Kemajuan suatu bangsa sangat ditentukan oleh kualitas SDM-nya. Indonesia diperkirakan akan
mengalami bonus demografi mulai tahun 2025 dimana usia produktif akan mencapai 65% dari total
penduduk Indonesia sekitar 270 juta jiwa. Terdapat dua tantangan yang dihadapi yaitu jumlah
penduduk yang sangat besar dan kemajuan teknologi informasi. Jumlah penduduk yang besar menjadi
pasar produk yang dapat menggerakkan perekonomian nasional dan kesejahteraan rakyat dengan
catatan produk tersebut merupakan produk dalam negari. SDM harus dapat menguasai teknologi
informasi dan mengkapitalisasinya untuk peningkatan produk/jasa dalam negeri termasuk untuk
orientasi ekspor.
Untuk mencapai pertumbuhan ekonomi yang tinggi dan sustainable, maka Pemerintah dan
dunia usaha harus memperkuat struktur ekonomi nasional dengan membangun infrastruktur,
mendorong investasi dan memperkuat industri pengolahan yang berbasis ekspor. Dunia
usaha harus meninggalkan ‘kebiasaan’ menjual atau mengekspor bahan mentah atau bahan
baku.
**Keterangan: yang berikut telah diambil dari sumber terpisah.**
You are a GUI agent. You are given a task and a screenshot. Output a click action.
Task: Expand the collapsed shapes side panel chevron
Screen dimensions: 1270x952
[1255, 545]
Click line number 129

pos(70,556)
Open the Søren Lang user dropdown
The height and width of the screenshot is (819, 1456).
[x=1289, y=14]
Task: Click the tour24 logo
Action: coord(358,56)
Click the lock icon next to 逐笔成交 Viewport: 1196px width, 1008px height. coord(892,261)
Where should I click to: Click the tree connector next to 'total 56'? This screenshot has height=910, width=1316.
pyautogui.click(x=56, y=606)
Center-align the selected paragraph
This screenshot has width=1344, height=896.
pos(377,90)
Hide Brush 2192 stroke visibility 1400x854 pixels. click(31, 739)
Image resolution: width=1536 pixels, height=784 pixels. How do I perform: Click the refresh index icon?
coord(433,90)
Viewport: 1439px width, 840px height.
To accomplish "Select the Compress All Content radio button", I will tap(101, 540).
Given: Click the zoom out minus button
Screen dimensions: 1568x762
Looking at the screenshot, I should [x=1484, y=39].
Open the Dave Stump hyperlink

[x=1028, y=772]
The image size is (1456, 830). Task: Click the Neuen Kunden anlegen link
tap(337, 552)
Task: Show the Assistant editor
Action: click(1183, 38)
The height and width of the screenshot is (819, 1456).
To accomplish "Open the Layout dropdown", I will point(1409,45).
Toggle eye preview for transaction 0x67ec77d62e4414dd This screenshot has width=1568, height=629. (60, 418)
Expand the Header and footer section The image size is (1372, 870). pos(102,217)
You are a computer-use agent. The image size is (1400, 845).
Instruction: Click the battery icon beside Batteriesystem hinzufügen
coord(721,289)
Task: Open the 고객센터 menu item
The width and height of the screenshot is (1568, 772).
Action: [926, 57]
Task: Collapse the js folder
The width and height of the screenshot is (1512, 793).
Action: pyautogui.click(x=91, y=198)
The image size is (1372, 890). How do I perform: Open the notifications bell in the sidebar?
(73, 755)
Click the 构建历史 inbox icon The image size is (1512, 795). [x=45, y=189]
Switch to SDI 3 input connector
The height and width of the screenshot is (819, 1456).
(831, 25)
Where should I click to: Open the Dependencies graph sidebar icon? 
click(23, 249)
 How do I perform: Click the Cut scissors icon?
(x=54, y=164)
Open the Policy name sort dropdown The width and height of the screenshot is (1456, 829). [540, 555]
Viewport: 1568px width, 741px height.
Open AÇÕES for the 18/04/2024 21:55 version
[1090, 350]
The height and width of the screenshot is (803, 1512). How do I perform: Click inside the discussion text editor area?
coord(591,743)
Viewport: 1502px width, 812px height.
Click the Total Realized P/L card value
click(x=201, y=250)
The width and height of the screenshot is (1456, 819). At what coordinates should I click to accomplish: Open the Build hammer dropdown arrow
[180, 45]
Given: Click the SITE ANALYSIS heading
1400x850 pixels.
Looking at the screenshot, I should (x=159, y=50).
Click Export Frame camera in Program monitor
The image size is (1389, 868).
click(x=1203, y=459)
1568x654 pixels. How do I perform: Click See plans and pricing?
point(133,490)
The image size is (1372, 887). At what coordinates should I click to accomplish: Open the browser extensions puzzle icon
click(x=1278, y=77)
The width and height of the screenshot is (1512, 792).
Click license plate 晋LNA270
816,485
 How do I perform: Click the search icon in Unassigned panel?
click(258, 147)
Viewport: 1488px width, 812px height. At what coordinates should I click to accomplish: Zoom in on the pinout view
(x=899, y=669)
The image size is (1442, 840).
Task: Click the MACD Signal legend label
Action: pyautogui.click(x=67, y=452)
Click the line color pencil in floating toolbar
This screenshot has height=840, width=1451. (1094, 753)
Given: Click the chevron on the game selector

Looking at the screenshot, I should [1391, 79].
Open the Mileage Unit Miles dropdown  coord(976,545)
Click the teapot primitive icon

Industri dalam negeri harus mengolah bahan mentah/bahan baku menjadi barang jadi
yang mempunyai nilai tambah yang tinggi. Di samping itu, industri harus bisa menghasilkan
barang modal.
Pemerintah juga harus mendorong UMKM agar bertumbuh dan naik kelas, mengingat jumlah
UMKM yang mencapai 99.99% dari total jumlah pelaku usaha dan menyerap 97% tenaga
kerja dunia usaha. Di samping itu, import bahan baku maupun barang modal harus dikurangi
secara siginifikan. Langkah ini sangat strategis, disamping untuk meningkatkan industri dalam
negari, mengurangi ketergantungan terhadap asing, juga untuk mengurangi pengeluaran
devisa negara sekaligus dapat menjaga stabilitas nilai rupiah dan memperkuat fundamental
ekonomi nasional.
Menurut BPS, kontribusi pertumbuhan ekonomi Indonesia pada tahun 2019 masih
didominasi pulau jawa dengan porsi 59% disusul Sumatera 21,32%, Kalimantan
8,05%, Sulawesi 6,33%, Bali Nusra 3,06%, serta Maluku dan Papua sebesar
2,24%. Sementara itu, masih terdapat perbedaan angka kemiskinan antara
provinsi yang paling rendah angka kemiskinannya yaitu DKI Jakarta sebesar
3,47% dengan provinsi yang paling tinggi angka kemiskinannya yaitu Papua
sebesar 27,53%. Oleh sebab itu, Pemerintah telah membangun infrastruktur untuk
mempercepat dan pemerataan pembangunan terutama di luar pulau Jawa
termasuk Papua. Infrastruktur tersebut diharapkan juga akan membuka akses
wilayah dan memperlancar distribusi dan transportasi. Diharapkan Pemerintah
memprioritaskan pembangunan daerah tertinggal, perbatasan dan terpinggir
sesuai dengan Nawacita ketiga ‘Membangun Indonesia dari pinggiran dengan
memperkuat daerah-daerah dan desa dalam kerangka negara kesatuan’.